Phase 1: DISCOVERY (batches 1-5ish)
Timmy reads raw. He doesn't know what he's looking for yet. Notes are broad, exploratory, slow. He's listening. Output: early observations, initial themes, first impressions.
Phase 2: TAXONOMY (batches ~5-15)
Timmy has read enough to see patterns. He builds a taxonomy: what topics Alexander cares about, what triggers emotion, who he engages with, how his voice shifts by subject. He writes the taxonomy to a living document (UNDERSTANDING.md) and updates it each batch. Notes get structured around the taxonomy.
Phase 3: DELTA MODE (batches 15+)
Timmy knows the terrain.
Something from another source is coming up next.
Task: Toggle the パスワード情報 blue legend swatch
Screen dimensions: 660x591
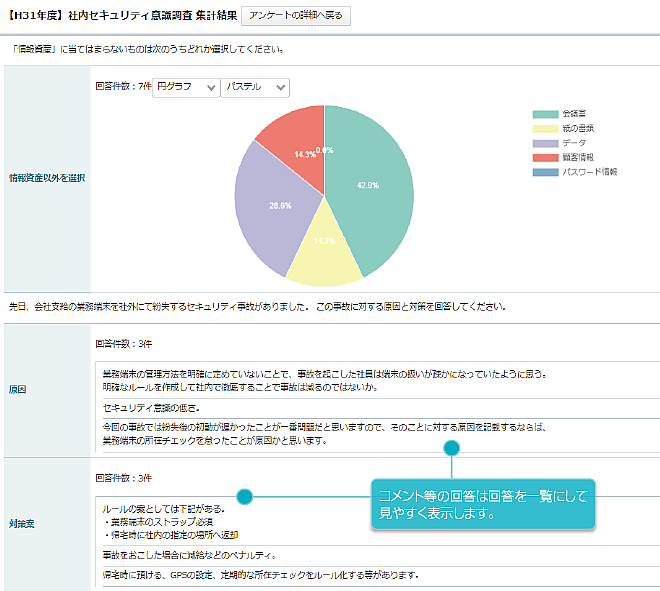Action: tap(545, 172)
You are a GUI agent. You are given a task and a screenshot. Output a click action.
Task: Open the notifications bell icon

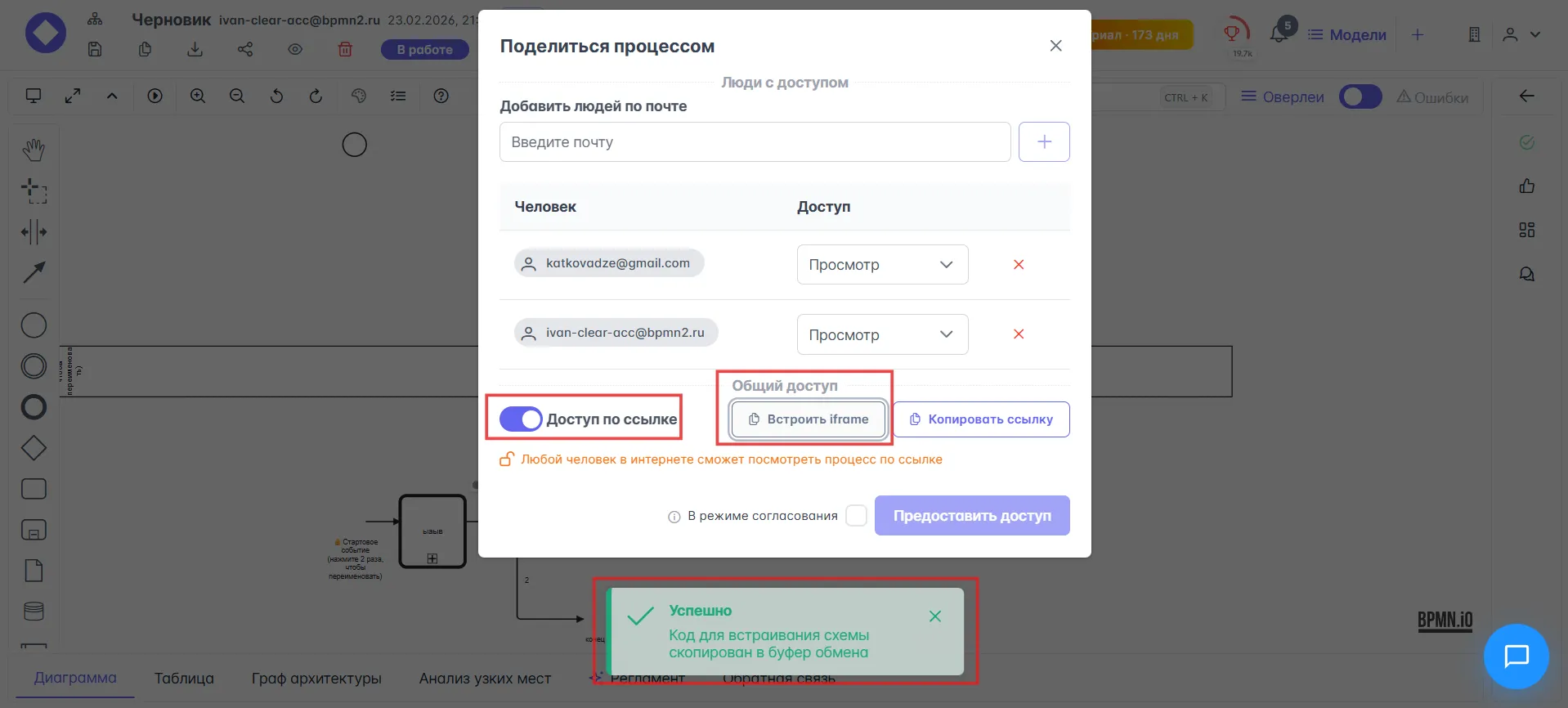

Each new batch is a delta against his existing understanding. "Nothing new here" is valid. "This contradicts what I thought about X" is valuable. He's updating a model, not reading tweets. Speed goes up. Notes get sharper.
The transition between phases is TIMMY'S CALL. He reads his own prior work, assesses where he is, and decides what to do next. The orchestrator doesn't dictate phase transitions.
The Feedback Loop
Every batch follows this sequence:
-
READ YOUR OWN WORK
- Read UNDERSTANDING.md (the living model of Alexander)
- Read the previous batch's notes
- Read checkpoint.json for state
-
ASSESS
- Where am I in the spiral? Discovery? Taxonomy? Delta?
- What do I know? What am I still uncertain about?
- What should I look for in this batch?
-
PROCESS THE BATCH
- Read the next chunk of data
- Analyze through the lens of what you already know
- Note what's new, what confirms, what contradicts
-
UPDATE YOUR UNDERSTANDING
- Append/revise UNDERSTANDING.md
- Write batch notes (with explicit comparisons to prior knowledge)
- If your taxonomy needs restructuring, restructure it
-
REFLECT AND PLAN
- Write a brief reflection: what did I learn? what surprised me?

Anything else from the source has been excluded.